---------- DATA PROVIDED ----------

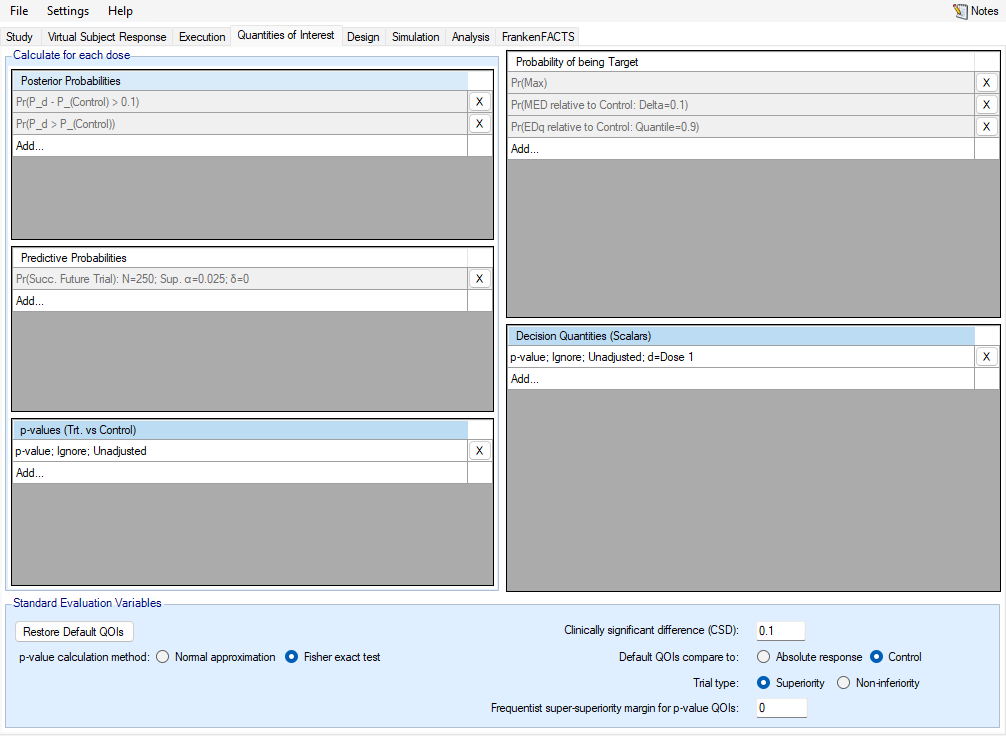This screenshot has width=1006, height=737.
Task: Choose Fisher exact test option
Action: coord(292,657)
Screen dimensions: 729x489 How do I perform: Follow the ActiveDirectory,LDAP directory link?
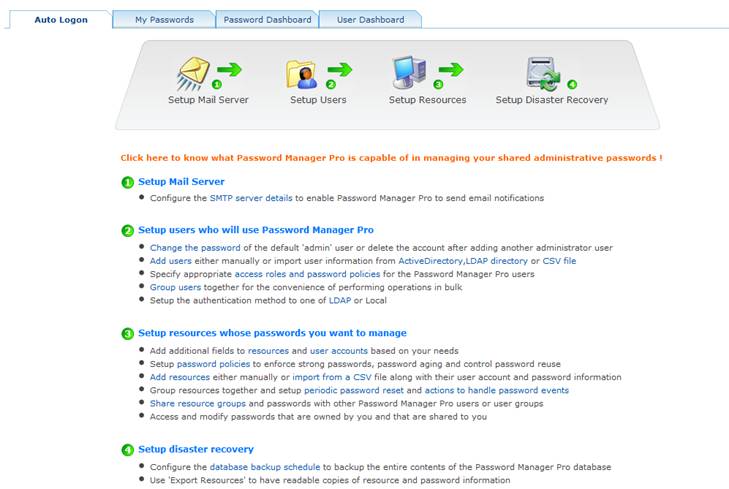(x=463, y=261)
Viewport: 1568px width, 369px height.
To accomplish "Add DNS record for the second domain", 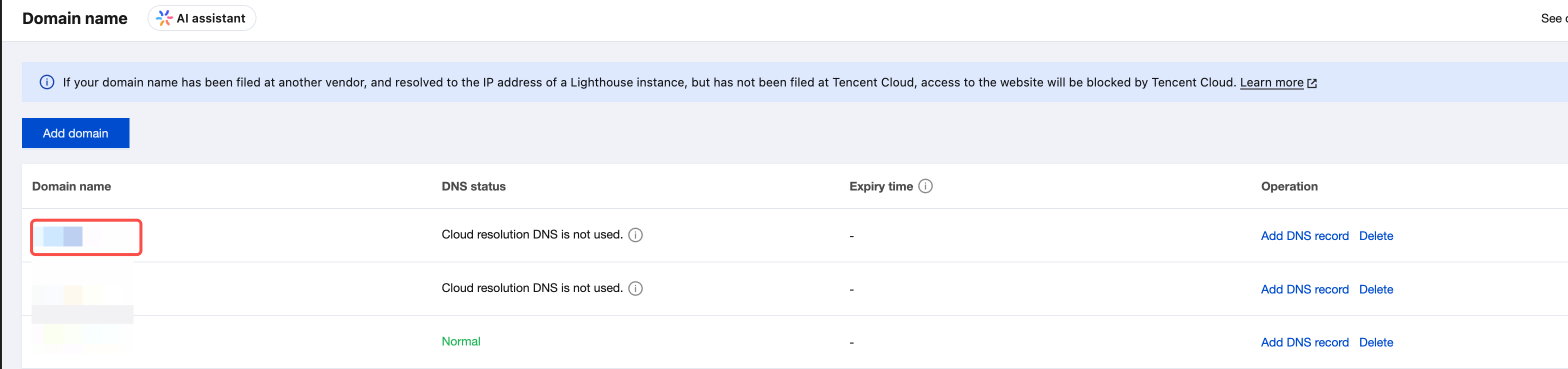I will point(1304,289).
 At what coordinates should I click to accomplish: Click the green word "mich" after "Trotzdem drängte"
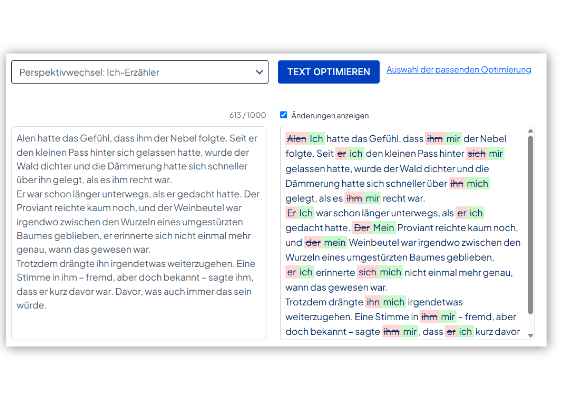(x=394, y=302)
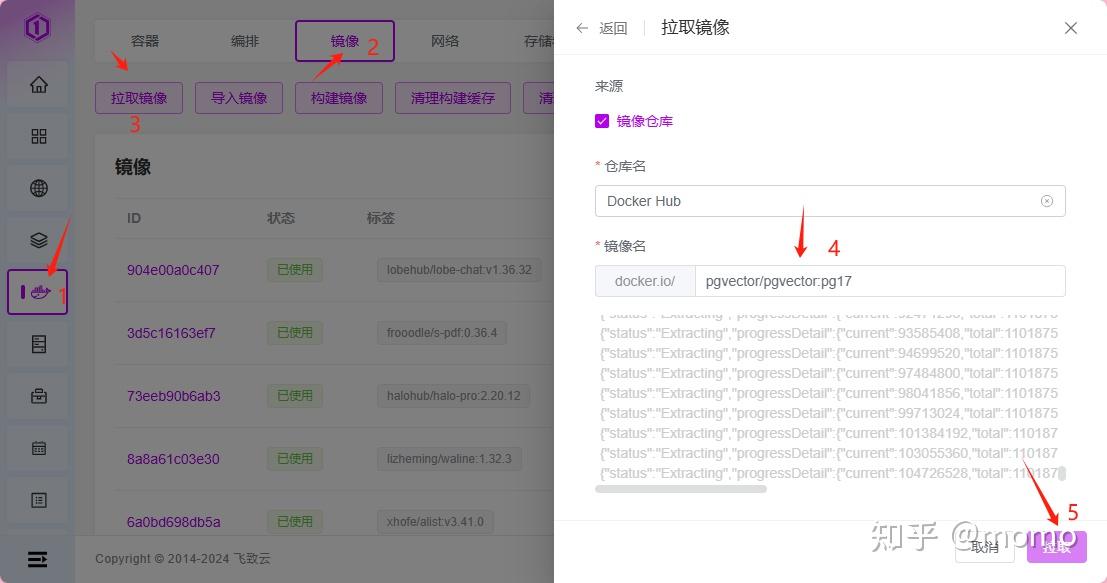Clear the 仓库名 field with the X icon
The image size is (1107, 583).
click(x=1047, y=200)
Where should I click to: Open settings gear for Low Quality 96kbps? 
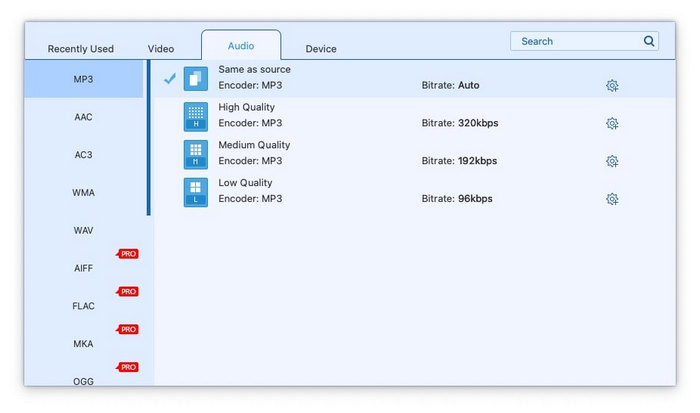click(x=612, y=199)
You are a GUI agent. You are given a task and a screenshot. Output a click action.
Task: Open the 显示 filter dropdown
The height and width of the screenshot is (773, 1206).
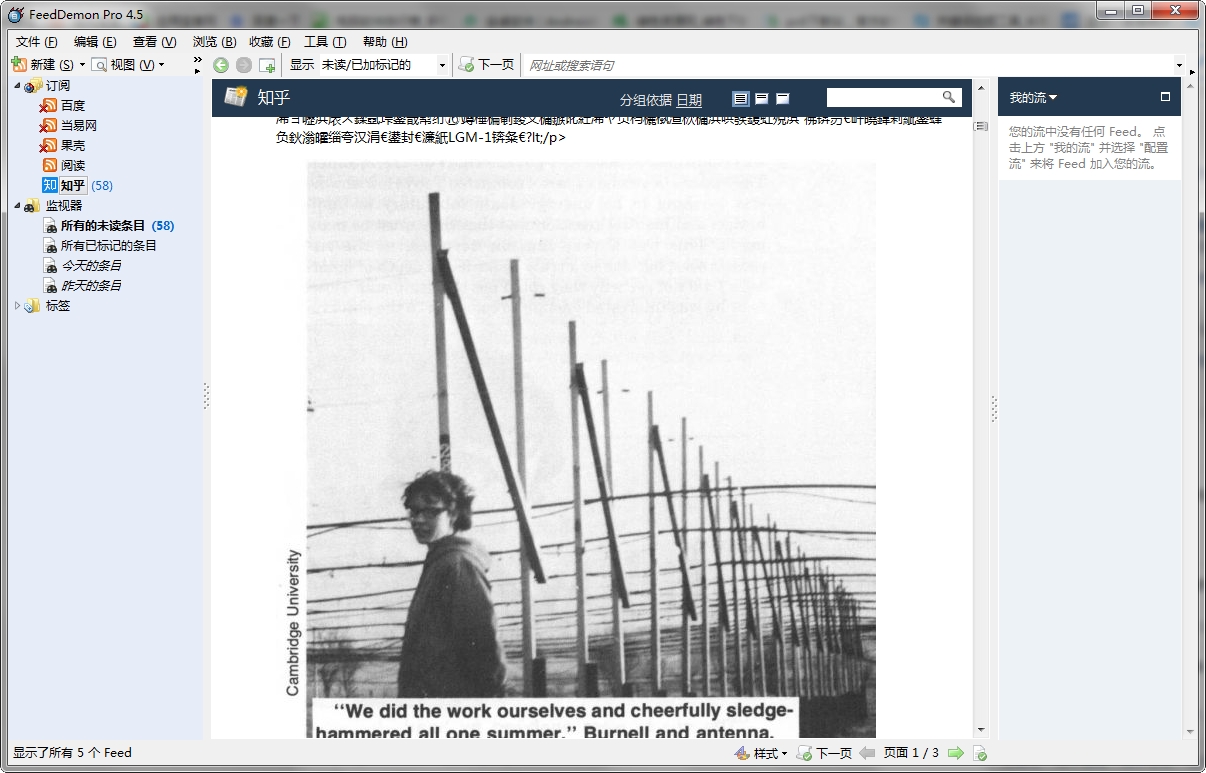(442, 65)
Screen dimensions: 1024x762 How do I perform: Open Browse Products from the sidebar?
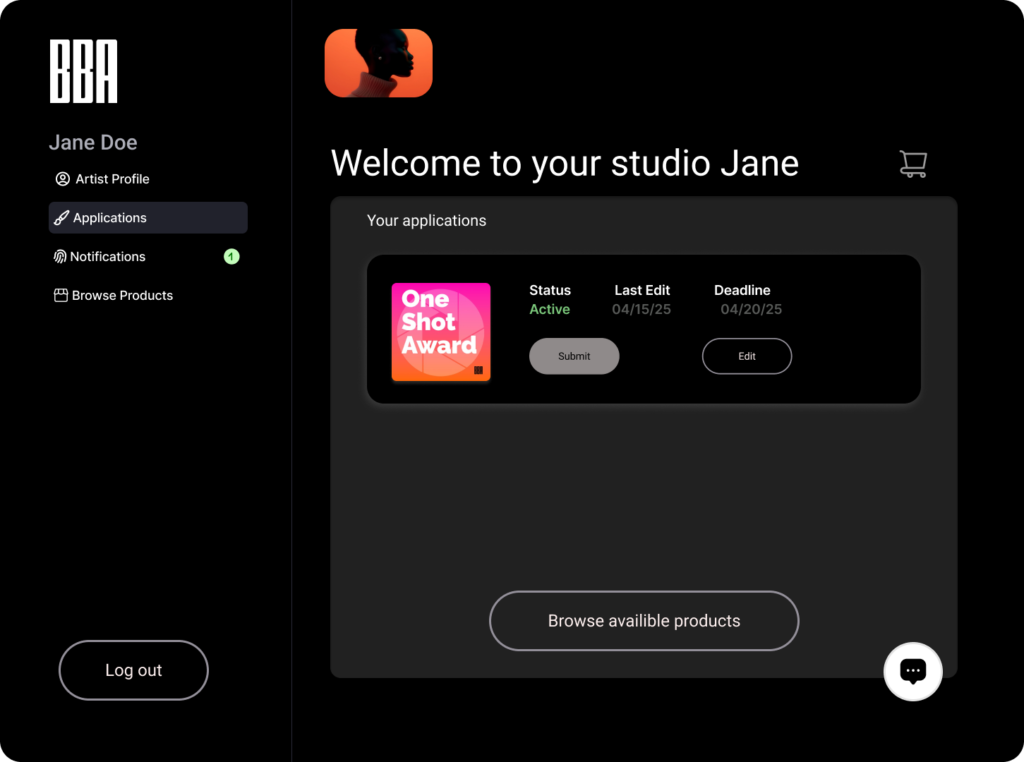click(122, 296)
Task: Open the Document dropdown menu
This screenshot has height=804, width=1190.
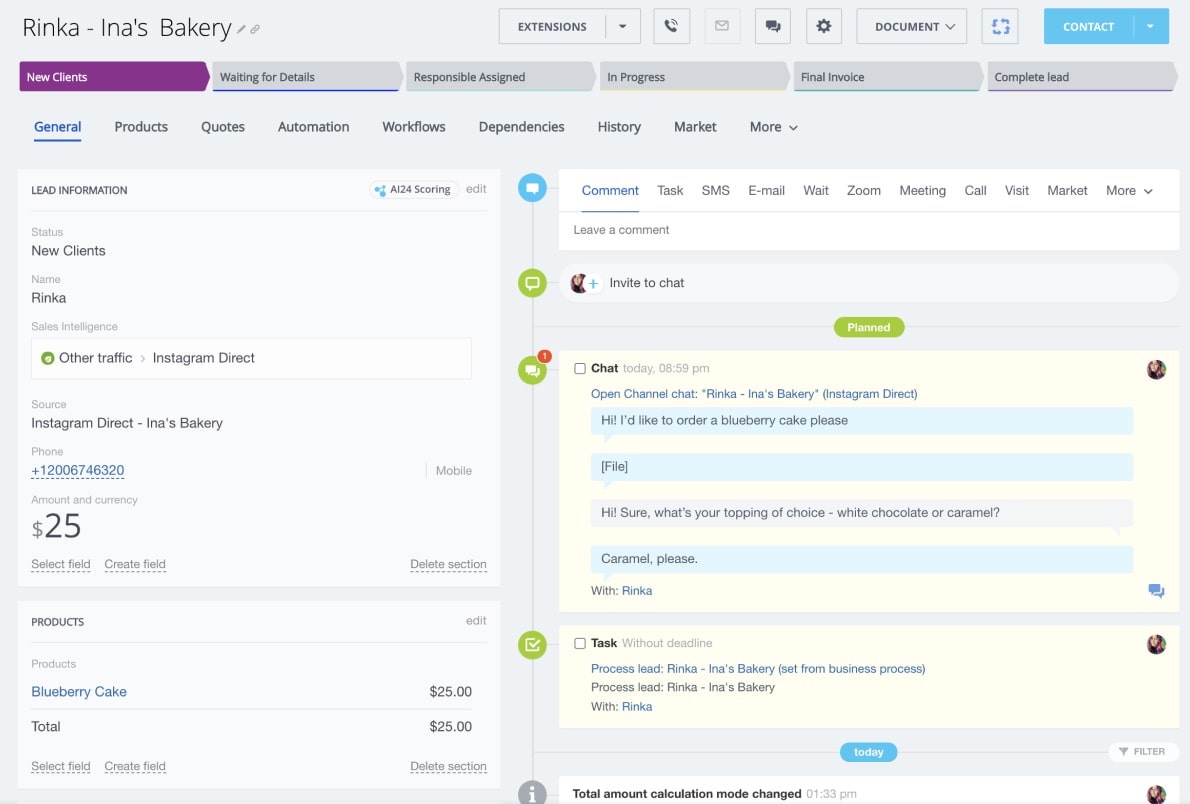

----------

● **EXERCISE DETAILS**
Show every line from the entries above in which "dropdown" appears.

● **SOLUTION**
Task: Open the 显示 filter dropdown
Task: Open the Document dropdown menu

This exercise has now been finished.